首位FC東京、独走のチャンスを逃す。いま求められる「第三の男」

  • 渡辺達也●文 text by Watanabe Tatsuya
  • photo by KYODO

 J1リーグ第24節。前節の清水エスパルス戦に大量8得点で大勝した北海道コンサドーレ札幌が、ホームに首位のFC東京を迎えた。

 注目はジェイ、鈴木武蔵、チャナティップの3人でフィニッシュまで持っていける札幌の攻撃陣と、FC東京のディエゴ・オリヴェイラ、永井謙佑の強力ツートップの対決だ。

 札幌戦で厳しいマークにあった永井謙佑(FC東京) 札幌戦で厳しいマークにあった永井謙佑(FC東京) 試合は札幌がFC東京のツートップを警戒したのか、引いてブロックを作り、カウンターが得意なFC東京が試合の主導援を握る展開で始まった。そんななかでも、札幌はチャナティップが攻撃の起点となり5分、28分とチャンスを作る。一方のFC東京も22分に永井のシュートがGKに阻まれ、35分には中央でフリーだったディエゴ・オリヴェイラのシュートが右に外れるなど、お互いにチャンスはあったが、決め切れない。

 試合が動いたのは前半38分。右サイドでFKを得たFC東京は、東慶悟のクロスを渡辺剛がヘッドで決めて先制する。前半はそのまま0-1で折り返した。

 後半になると札幌がギアを上げる。後半2分、チャナティップから左サイドの菅大輝へとつなぎ、菅のクロスを鈴木がシュート。するとボールはゴール前にいたジェイのかかとに当たり、FC東京のゴールに吸い込まれた。

 その後、両チームとも積極的に攻めるが決勝点を奪えず、試合はそのまま1-1のドローで終わった。前日、2位の鹿島アントラーズがガンバ大阪と引き分けただけに、差を広げたかったFC東京としては痛い引き分けとなった。

 首位を走るFC東京だが、ベースはリーグ最少失点の堅い守備になる。第19節の川崎フロンターレ戦で3失点したものの、その後の5試合でわずか2失点と、大きく崩れることはない。

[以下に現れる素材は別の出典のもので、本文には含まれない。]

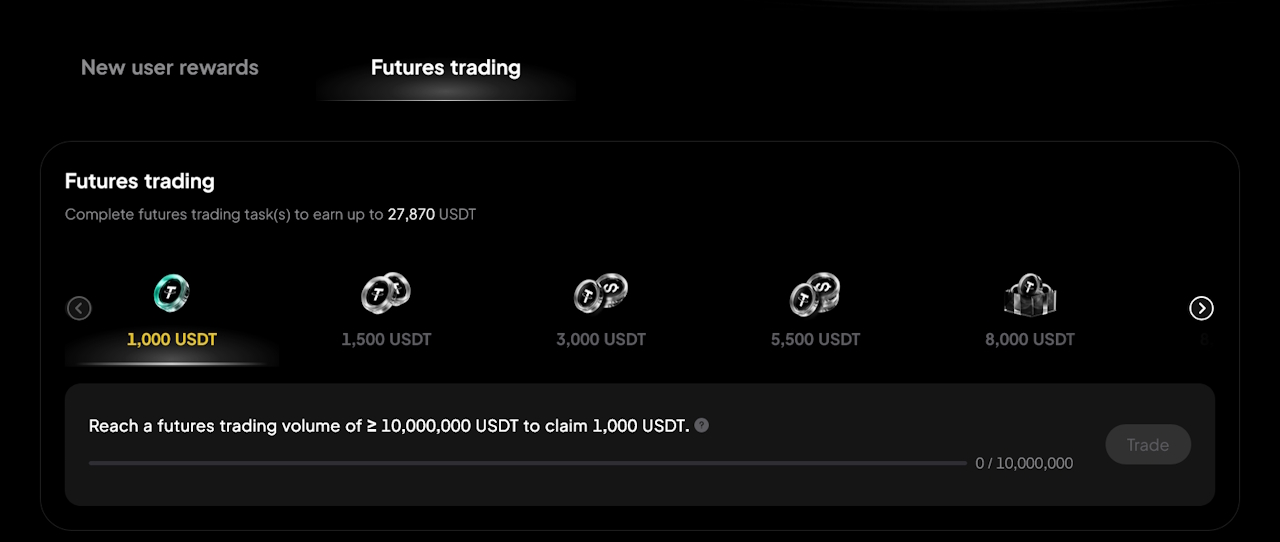Click the Futures trading card heading

140,181
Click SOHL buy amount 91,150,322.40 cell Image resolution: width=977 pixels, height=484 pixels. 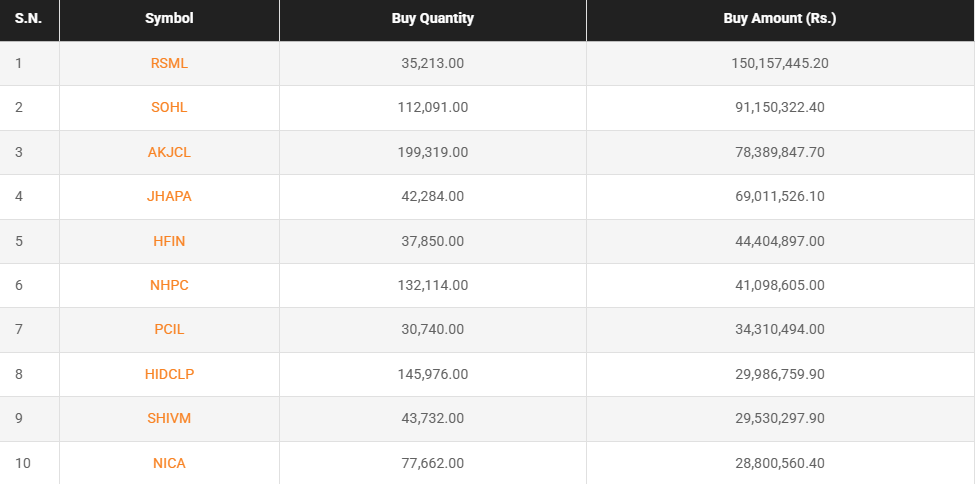[780, 107]
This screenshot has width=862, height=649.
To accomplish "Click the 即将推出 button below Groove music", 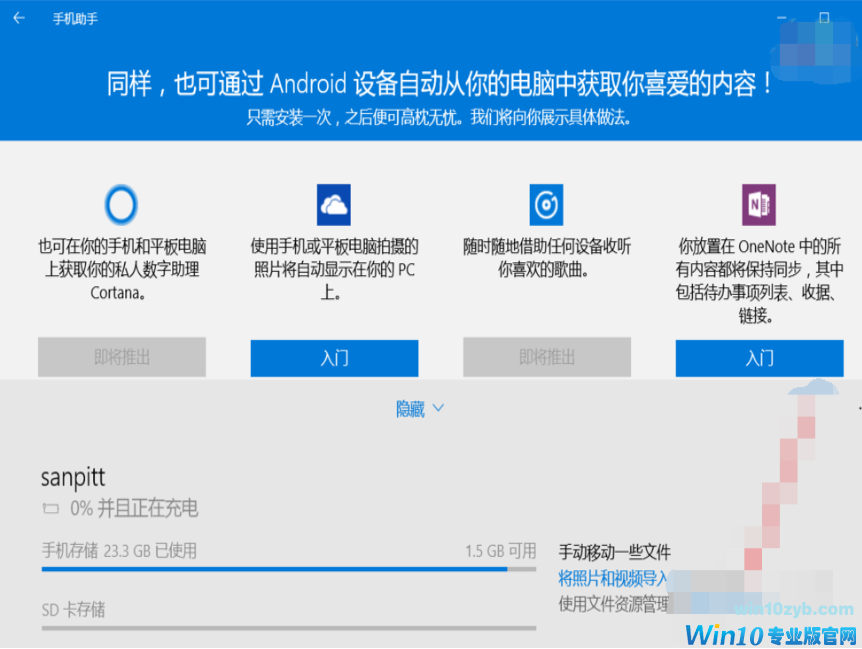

 問題は攻撃力だ。チーム総得点の35点のうち20点と半分以上を叩き出しているディエゴ・オリヴェイラ、永井のツートップだが、ここ2試合はノーゴール。チームも最近3試合でわずか2得点しか決めていない。

 その原因は、各チームがFC東京のツートップ対策を練ってきているからだ。札幌戦でも、3バックの中央にポジションを置くキム・ミンテが永井のスピードをケアし、3バックとボランチの連携でディエゴ・オリヴェイラを自由にさせなかった。これから対戦するチームも、このツートップには厳しく対応してくるだろう。